I'm trying to design a database for a product aggregator. Each product has information about where it comes from, what it costs, what type of thing it is, price, color, etc. Users need to able to search and filter results based on any of those product categories. I also expect to have a large number of users. My initial thought was having one big table with every product in it with a column for each piece of information and an index on anything I need to be able to search by but I think this might be inefficient with a lot of users pounding on this one table. My other thought was to organize the database to promote a tree-like navigation of tables but because you can search by anything I'm not sure how I would organize the tables.
Any thoughts on some good practices?
One table of products - databases are designed to have lots of users pounding on tables.
(from the comments)
You need to model your data.

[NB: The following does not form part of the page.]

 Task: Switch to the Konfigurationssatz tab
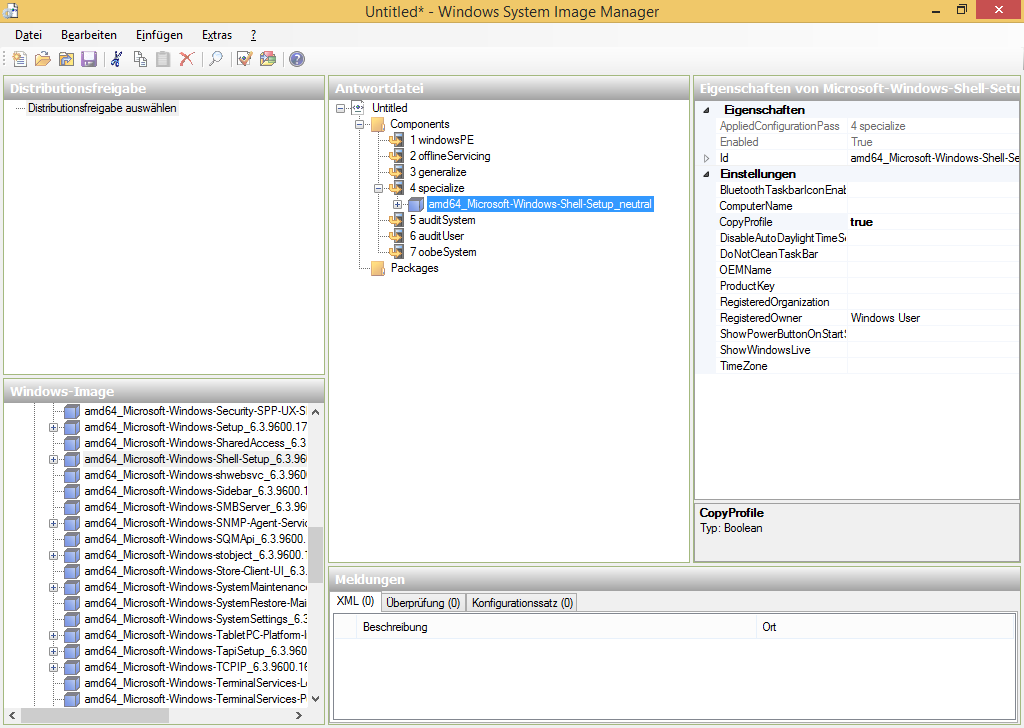[x=522, y=603]
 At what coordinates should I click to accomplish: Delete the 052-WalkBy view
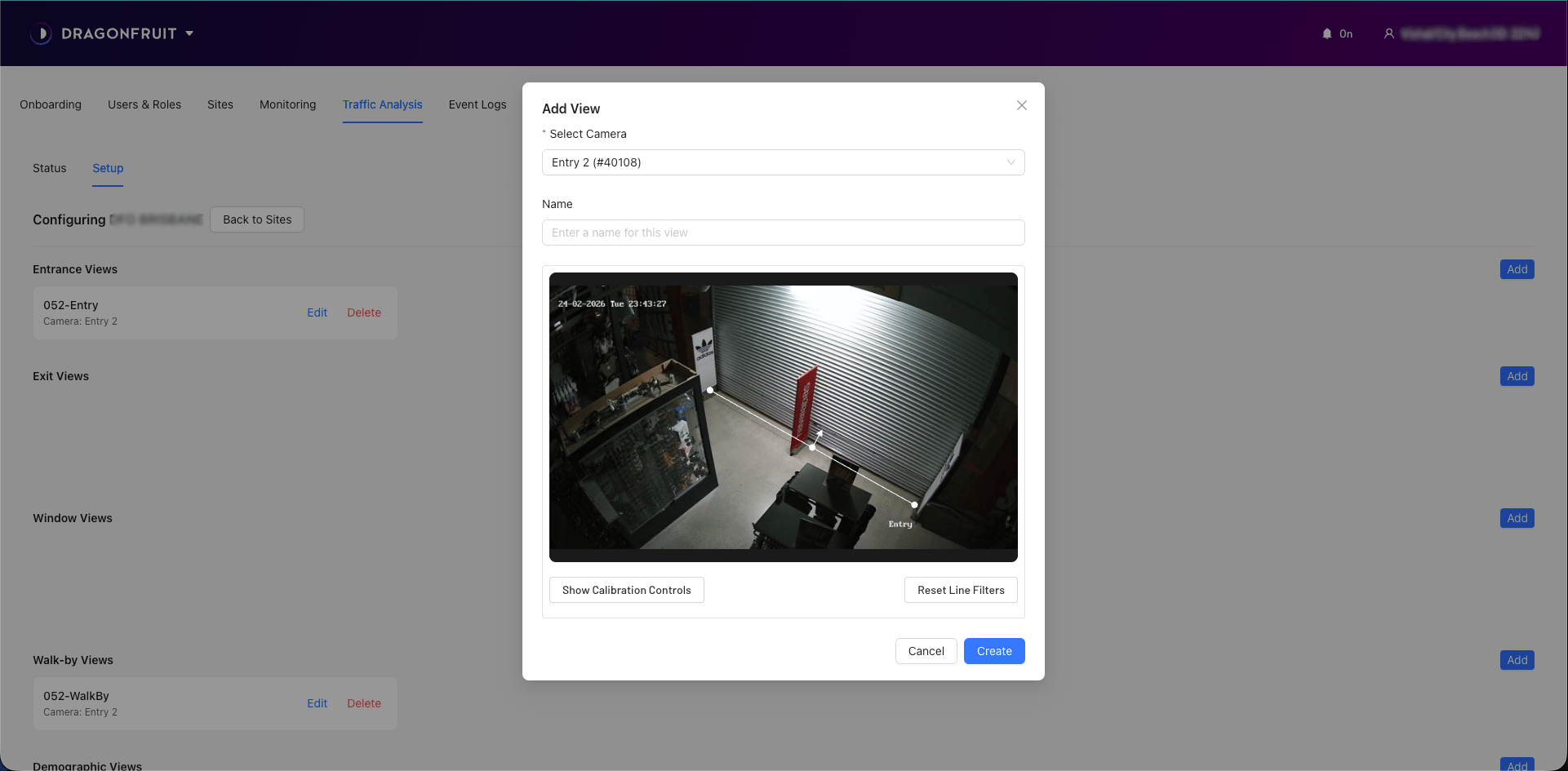coord(363,703)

This comes from looking at the all the data you have, determining what is related to what (a table is called a relation because all the attributes in a row are related to a candidate key). You haven't really given enough information about the scope of what data (unstructured?) you have on these products and how it varies. Are you going to have difficulties because Shoes have brand, model, size and color, but Desks only have brand, model and finish? All this is going to inform your data model. Typically you have one products table, and other things link to it.
Some of those attributes will be foreign keys to lookup tables, others (price) would be simple scalars. Appropriate indexing and you'll be fine. For advanced analytics, consider a dimensionally modeled star-schema, but perhaps not for your live transaction system - depends what your data flow/workflow/transactions are. Or consider some benefits of its principles in your transactional database. Ralph Kimball is source of good information on dimensional modeling.
I dont see any need for the tree structure here. You can do with single table.
if you insist on tree structure with hierarchy here is an example to get you started.
For text based search, and ease of startup & design, I strongly recommend Apache SOLR. The SOLR API is easy to use (especially JSON). Databases do text search poorly, and I would instead recommend that you just make sure that they respond to primary/unique key queries properly, and those are the fields you should index.
One table for the products, and another table for the product category hierarchy (you don't specifically say you have this but "tree-like navigation of tables" makes me think you might).
I can see you might be concerned about over-indexing causing problems if you plan to index almost every column. In that case, it might be best to index on the top 5 or 10 columns you think users are likely to search for, unless it's possible for a user to search on ANY column. In that case you might want to look at building a data warehouse. Maybe you'll want to look into data cubes to see if those will help...?
For hierarchical data, you need a PRODUCT_CATEGORY table looking something like this:
ID
PARENT_ID
NAME
Some sample data:
ID PARENT_ID NAME
1 ROOT
2 1 SOCKS
3 1 HELICOPTER PARTS
4 2 ARGYLE
Some SQL engines (such as Oracle) allow you to write recursive queries to traverse the hierarchy in a single query. In this example, the root of the tree has a PARENT_ID of NULL, but if you don't want this column to be nullable, I've also seen -1 used for the same purposes.